Functional Dissection of the Sensory Rays in Caenorhabditis elegans Male Mating Behavior

The nematode Caenorhabditis elegans, with its sequenced genome, compact nervous system and stereotyped behaviors is an ideal model organism in which to study the integration of sensory input with motor output. Male mating behavior is among the most complex of these behaviors and males utilize a number of sensory organs in its execution. Among these are the rays, which are nine pairs of sensory organs that are arranged laterally along the male tail. Each ray is composed of two ultra-structurally distinct neuron types, an A type and a B type, surrounded by a glia-like structural cell. Though compositionally identical, each pair of rays maintains a unique, genetically-hardwired identity based on wiring, morphology, and neurotransmitter fate. Three techniques were used to investigate the role of the rays in male mating behavior. First, cauterization of the tips of the rays removed their sensory endings, leading to ray neuron death.
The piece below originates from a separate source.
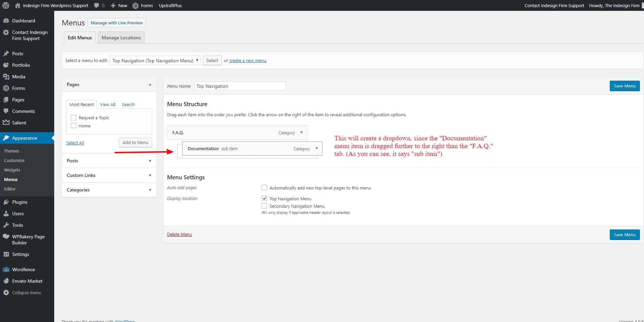
Task: Expand the F.A.Q. menu item options arrow
Action: point(302,133)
Second, a heterologous light-activated cation channel was utilized to activate specific ray neuron types. Finally, ray neuron types were genetically targeted to undergo apoptosis by expression of heterologous caspases. The results show that the rays play important roles in multiple steps of male mating behavior, including contact response, scanning, and turning. The rays as a whole mediate posture change and backing during contact response. The ability to respond to hermaphrodite contact is shared among the rays, as is initiation of backward locomotion, though all rays are required for efficient, prolonged backward scanning. Both A and B neuron types appear capable of initiating contact response. Direct activation of B neurons through ChR2 causes a contact response-like ventral tail flexure, and elimination of both A and B neurons reduces contact response. A neurons additionally have a unique role in turning.